→ Exercise
Among the lines below, return each one that contains the word "agent".

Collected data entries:
________
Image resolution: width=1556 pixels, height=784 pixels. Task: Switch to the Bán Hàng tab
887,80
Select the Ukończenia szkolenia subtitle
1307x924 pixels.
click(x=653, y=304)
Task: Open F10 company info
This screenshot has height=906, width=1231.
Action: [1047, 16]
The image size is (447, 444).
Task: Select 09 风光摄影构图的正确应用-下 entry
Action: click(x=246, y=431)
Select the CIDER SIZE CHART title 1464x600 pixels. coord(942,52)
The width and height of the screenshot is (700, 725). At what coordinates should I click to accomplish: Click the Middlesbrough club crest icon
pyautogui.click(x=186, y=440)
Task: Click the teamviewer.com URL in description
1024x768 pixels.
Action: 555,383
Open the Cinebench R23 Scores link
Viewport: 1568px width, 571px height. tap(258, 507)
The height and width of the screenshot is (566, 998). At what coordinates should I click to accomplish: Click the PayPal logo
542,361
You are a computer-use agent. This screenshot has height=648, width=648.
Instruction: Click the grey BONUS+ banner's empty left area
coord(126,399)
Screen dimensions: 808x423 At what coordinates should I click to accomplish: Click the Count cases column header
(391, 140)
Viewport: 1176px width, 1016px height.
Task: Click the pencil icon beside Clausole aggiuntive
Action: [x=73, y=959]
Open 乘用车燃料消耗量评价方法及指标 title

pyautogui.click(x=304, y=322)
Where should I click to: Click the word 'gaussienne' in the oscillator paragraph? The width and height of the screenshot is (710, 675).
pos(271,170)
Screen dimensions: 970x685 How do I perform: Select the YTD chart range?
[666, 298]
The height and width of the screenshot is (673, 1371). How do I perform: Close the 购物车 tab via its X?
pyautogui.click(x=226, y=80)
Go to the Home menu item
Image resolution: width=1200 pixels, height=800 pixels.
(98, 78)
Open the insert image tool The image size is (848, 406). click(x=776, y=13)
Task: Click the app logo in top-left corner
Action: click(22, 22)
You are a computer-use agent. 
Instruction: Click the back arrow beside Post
________
→ Your response
You are a computer-use agent. This screenshot has height=648, width=648.
You are a computer-use agent. 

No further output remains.